Ronald Clyde Holliday

Published 12:00 pm Tuesday, October 29, 2019

Dec. 4, 1947 – Oct. 21, 2019

Ron Holliday, age 71, passed away at his home on Monday, Oct. 21. A celebration of his life will be held at 2 p.m. on Friday, Nov. 1 at the Grant County Fairgrounds Pavilion. Friends are invited to remain at the pavilion and join the family for a reception following the celebration.

Ronald Clyde Holliday was born Dec. 4, 1947 in Prairie City, Oregon. Ron was the third born and first son of Clyde and Earlene Holliday. He spent his first years in Mt. Vernon, near what is now Clyde Holliday State Park, and attended Mt. Vernon grade school. He spent most of his time with his cousins LB and Dueford Adams. As a young boy Ron desperately wanted to be a cowboy, but his dad was a lifetime logger. At 10 years old his dream came true. Clyde bought the old Herman Oliver Ranch and that would change all of their lives forever. Unfortunately, on the very same day that they bought the ranch, Clyde and Earlene were in a devastating motorcycle accident. These bittersweet events would alter Ron’s young life and cut short his childhood. The Holliday’s would then move to the ranch between John Day and Prairie City, and ranch life began. Ron attended Grant Union High School but wanted to be out on the new family ranch every day. He married Sue Nelson on Oct. 31, 1969. Ron and Sue started their own family right away with Chad, Mandy, Tonna and Billy. He and his family moved to Bear Valley, on Scotty Creek Road, where he would spend the rest of his life raising kids, hay and cattle. He was very proud of his kids and taught all of them how to do whatever job it took to help run the Clyde Holliday & Sons Ranch. Along with his brothers Kenny and Darrel and their kids and their dad Clyde, Ron lived his destiny as a rancher and a cowboy. Most of Ron’s cowboy influence came from Carlene’s husband, Guido Damer.
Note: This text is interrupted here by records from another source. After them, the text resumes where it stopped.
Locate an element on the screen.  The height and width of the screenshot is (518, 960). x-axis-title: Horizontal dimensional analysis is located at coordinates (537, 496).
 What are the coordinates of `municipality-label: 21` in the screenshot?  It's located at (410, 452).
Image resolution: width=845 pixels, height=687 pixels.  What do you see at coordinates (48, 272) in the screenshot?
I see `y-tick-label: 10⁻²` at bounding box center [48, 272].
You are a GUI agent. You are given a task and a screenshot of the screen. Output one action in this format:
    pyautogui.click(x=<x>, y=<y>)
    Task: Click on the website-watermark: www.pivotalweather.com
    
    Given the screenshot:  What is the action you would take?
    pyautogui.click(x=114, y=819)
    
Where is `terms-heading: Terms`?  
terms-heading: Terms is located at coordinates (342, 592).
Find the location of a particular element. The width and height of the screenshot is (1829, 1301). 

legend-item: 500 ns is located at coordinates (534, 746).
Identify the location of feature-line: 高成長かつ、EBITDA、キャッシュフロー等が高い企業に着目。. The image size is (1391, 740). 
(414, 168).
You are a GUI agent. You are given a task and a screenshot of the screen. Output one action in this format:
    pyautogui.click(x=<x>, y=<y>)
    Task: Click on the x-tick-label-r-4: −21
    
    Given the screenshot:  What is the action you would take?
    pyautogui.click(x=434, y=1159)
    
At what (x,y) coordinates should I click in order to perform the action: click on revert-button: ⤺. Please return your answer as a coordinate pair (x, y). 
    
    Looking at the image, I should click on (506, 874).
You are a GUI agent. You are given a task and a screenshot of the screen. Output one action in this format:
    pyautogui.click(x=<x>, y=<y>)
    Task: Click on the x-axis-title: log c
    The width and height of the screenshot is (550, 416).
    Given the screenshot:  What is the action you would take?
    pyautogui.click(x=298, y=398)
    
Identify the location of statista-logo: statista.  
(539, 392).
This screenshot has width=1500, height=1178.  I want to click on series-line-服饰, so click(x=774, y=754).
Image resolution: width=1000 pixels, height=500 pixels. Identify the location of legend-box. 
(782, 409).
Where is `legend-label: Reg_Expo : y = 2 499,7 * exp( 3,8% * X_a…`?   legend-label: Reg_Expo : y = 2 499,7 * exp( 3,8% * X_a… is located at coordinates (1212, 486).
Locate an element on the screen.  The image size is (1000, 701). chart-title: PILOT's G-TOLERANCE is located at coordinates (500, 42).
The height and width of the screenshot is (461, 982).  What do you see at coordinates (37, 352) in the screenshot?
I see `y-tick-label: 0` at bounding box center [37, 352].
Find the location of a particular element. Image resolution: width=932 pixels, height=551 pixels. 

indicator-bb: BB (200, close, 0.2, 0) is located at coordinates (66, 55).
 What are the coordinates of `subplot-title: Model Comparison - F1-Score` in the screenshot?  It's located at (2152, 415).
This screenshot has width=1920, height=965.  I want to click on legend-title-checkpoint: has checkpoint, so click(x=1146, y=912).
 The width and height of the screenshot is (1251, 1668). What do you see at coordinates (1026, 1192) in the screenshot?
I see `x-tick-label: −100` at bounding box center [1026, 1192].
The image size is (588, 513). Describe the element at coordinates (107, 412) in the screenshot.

He loved calving cows down on Pine Creek in the spring, putting up loose hay in John Day Valley and Bear Valley in the summer, gathering cattle off the allotments, from Fall Mountain to Bear Creek, in the fall, and feeding cows in Bear Valley all winter. Ron loved to hunt coyotes, bobcats, deer and elk but especially loved being on horseback. He was an incredible storyteller with a real strong sense of humor. He also had an extensive knowledge of history and guns. Although Ron never cared much for school, he could have been a university professor on any historical era from pre-historic to the Roman Empire, and in American history from the Industrial Revolution to the Civil War, where he had a vast knowledge.

Ron is preceded in death by his parents, Clyde and Earlene Holliday; and his son, Billy Clyde Holliday.

He is survived by his son, Chad Holliday (Erica); grandson, Chase Holliday; daughter, Mandy Taylor (Skip Ryder) granddaughter Grace Taylor; daughter, Tonna Holliday (Jay Kenyon); granddaughter, Billy Radinovich; sisters, Carlene Damer (Guido Damer); sister Sharon Mitchell; brothers Darrel Holliday (Kathy Holliday) and Kenny Holliday (Pat Holliday); and several nieces and nephews.

— Paid for by the family of Ronald Clyde Holliday.